Secondo la Corte di Giustizia dell’Unione Europea (CGUE, sentenza 22/10/2015, causa C-264/14 Skatteverket/Hedqvist) le criptovalute (es. «bitcoin») non hanno “altre finalità oltre a quella di un mezzo di pagamento”, al pari delle valute tradizionali aventi corso legale.
Pertanto, il cambio di valute tradizionali in valuta virtuale (nel caso specifico, bitcoin), e viceversa, effettuato da un operatore specializzato a fronte della riscossione di un margine, rappresenta un’operazione finanziaria, purché tali valute “siano state accettate dalle parti di una transazione come mezzo di pagamento alternativo ai mezzi di pagamento legali e non abbiano altre finalità oltre a quella di un mezzo di pagamento”.
In quanto tale, l’operazione sopra descritta è rilevante ai fini IVA, ma inquadrabile comunque tra le operazioni esenti, “relative a divise, banconote e monete con valore liberatorio” di cui all’art. 135, par. 1, lett. e, della Direttiva 2006/112/CE.
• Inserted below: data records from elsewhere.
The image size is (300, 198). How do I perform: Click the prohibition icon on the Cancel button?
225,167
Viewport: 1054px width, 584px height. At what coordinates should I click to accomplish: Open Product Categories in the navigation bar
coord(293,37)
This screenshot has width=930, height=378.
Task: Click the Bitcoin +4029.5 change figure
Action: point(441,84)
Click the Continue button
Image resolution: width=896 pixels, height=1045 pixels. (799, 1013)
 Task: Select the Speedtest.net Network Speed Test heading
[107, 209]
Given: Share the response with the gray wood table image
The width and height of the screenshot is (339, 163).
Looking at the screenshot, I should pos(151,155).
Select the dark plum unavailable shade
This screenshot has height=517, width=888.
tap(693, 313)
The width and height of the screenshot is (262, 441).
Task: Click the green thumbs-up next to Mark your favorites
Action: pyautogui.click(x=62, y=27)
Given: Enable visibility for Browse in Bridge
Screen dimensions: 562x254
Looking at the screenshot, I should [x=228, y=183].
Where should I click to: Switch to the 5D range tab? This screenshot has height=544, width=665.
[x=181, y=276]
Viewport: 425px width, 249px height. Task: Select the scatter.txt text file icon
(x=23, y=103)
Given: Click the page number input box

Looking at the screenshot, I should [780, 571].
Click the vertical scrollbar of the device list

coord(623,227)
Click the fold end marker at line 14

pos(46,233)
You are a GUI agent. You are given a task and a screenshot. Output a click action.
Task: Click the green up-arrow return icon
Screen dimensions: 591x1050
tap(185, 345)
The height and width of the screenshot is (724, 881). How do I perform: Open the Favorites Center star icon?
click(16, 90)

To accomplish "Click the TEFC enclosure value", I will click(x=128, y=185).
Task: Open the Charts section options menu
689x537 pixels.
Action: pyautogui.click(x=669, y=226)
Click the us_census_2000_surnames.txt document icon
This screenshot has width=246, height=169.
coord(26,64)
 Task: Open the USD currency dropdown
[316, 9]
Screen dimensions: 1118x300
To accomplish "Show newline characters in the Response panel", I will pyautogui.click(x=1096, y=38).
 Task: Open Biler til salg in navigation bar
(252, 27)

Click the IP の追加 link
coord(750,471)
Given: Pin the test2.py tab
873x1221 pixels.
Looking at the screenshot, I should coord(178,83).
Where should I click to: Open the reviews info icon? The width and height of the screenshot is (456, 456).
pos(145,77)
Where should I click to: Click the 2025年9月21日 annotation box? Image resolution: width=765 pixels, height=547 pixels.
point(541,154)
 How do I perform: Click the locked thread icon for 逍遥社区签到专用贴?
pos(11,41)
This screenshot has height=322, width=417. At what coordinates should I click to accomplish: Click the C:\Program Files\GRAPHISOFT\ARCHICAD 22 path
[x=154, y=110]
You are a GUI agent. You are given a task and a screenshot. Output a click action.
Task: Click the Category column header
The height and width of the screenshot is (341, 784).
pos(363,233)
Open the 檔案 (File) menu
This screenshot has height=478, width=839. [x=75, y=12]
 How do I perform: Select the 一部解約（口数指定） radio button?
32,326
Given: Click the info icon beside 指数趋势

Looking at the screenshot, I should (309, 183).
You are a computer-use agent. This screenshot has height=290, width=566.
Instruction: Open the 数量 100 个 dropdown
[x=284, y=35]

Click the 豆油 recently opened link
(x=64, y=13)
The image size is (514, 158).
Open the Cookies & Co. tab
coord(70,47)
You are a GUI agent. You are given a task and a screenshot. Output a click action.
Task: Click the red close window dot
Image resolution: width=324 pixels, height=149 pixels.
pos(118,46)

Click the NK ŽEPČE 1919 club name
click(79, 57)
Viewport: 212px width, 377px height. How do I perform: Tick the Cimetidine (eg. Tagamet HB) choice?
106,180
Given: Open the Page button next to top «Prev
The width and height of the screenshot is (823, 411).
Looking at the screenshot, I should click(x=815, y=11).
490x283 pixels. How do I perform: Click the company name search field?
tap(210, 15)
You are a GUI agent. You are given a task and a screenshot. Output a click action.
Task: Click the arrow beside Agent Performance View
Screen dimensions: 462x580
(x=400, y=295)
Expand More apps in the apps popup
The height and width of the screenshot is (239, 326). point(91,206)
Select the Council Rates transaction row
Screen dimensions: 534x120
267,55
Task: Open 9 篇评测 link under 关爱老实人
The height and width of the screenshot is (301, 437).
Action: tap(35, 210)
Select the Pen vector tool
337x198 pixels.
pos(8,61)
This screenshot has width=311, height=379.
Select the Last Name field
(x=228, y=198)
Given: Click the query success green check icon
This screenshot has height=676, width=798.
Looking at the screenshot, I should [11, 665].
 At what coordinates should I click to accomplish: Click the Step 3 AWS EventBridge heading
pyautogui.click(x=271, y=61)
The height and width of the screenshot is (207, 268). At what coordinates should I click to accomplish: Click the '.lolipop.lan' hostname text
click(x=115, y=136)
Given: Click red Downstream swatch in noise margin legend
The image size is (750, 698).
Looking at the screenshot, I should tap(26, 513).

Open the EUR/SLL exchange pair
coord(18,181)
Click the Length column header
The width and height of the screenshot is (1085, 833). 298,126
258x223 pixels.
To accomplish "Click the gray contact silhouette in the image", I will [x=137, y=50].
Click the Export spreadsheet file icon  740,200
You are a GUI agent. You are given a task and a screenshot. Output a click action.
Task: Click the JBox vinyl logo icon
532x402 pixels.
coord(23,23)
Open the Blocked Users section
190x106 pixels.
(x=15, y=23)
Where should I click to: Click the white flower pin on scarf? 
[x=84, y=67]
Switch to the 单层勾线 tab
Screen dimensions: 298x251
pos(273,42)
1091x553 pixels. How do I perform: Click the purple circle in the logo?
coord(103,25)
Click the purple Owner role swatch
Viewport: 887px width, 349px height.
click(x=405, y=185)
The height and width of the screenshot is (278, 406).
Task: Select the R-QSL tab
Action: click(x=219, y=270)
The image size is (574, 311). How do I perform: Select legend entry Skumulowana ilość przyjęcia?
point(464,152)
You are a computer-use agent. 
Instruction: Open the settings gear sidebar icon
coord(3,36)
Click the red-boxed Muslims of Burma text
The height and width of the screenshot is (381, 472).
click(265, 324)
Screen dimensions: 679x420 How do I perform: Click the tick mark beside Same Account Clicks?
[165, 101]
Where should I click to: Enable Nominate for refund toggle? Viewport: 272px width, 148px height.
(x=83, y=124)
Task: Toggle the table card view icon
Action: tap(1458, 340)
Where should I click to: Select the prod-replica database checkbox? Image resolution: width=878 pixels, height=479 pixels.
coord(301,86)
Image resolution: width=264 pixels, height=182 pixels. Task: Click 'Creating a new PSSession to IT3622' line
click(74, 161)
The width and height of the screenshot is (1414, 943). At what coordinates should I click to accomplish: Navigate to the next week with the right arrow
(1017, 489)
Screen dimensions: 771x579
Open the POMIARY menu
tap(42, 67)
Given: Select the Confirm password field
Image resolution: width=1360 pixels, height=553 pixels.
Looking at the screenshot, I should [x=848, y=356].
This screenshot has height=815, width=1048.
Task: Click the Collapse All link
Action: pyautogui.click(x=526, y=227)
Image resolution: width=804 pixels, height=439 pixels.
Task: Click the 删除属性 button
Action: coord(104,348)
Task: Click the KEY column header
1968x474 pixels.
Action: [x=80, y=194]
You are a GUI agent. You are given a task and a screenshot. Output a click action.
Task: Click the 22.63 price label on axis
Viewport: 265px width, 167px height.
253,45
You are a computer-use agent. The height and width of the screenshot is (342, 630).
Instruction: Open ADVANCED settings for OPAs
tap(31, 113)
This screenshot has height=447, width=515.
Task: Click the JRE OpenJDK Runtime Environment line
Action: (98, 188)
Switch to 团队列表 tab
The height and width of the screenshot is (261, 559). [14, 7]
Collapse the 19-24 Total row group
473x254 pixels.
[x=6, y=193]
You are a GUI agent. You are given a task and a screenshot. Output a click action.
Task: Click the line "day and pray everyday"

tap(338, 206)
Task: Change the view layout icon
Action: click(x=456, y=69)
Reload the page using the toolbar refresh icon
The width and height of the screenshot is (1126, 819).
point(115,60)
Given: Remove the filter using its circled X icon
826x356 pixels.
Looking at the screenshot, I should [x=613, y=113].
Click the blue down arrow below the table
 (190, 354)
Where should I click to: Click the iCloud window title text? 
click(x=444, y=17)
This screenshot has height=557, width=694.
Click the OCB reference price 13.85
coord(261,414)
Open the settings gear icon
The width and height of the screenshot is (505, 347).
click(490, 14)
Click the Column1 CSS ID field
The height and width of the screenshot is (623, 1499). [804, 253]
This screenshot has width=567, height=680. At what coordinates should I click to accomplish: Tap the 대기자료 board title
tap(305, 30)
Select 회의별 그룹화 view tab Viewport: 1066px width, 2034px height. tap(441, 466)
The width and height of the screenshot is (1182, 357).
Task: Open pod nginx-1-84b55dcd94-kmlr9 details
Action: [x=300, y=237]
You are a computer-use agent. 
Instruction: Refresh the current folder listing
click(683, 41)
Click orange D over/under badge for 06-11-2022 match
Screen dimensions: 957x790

I principi affermati dalla CGUE sono stati ripresi dall’Agenzia delle Entrate nella Risoluzione n. 72 del 2 settembre 2016, nella quale, dopo aver evidenziato che “la predetta sentenza della Corte di Giustizia Europea costituisce necessariamente un punto di riferimento sul piano della disciplina fiscale applicabile alle monete virtuali”, ha affermato che l’attività di acquisto/venditadi bitcoin dev’essere considerata ai fini IVA quale prestazione di servizi esente ex art. 10, primo comma, n. 3, del D.P.R. n. 633/1972.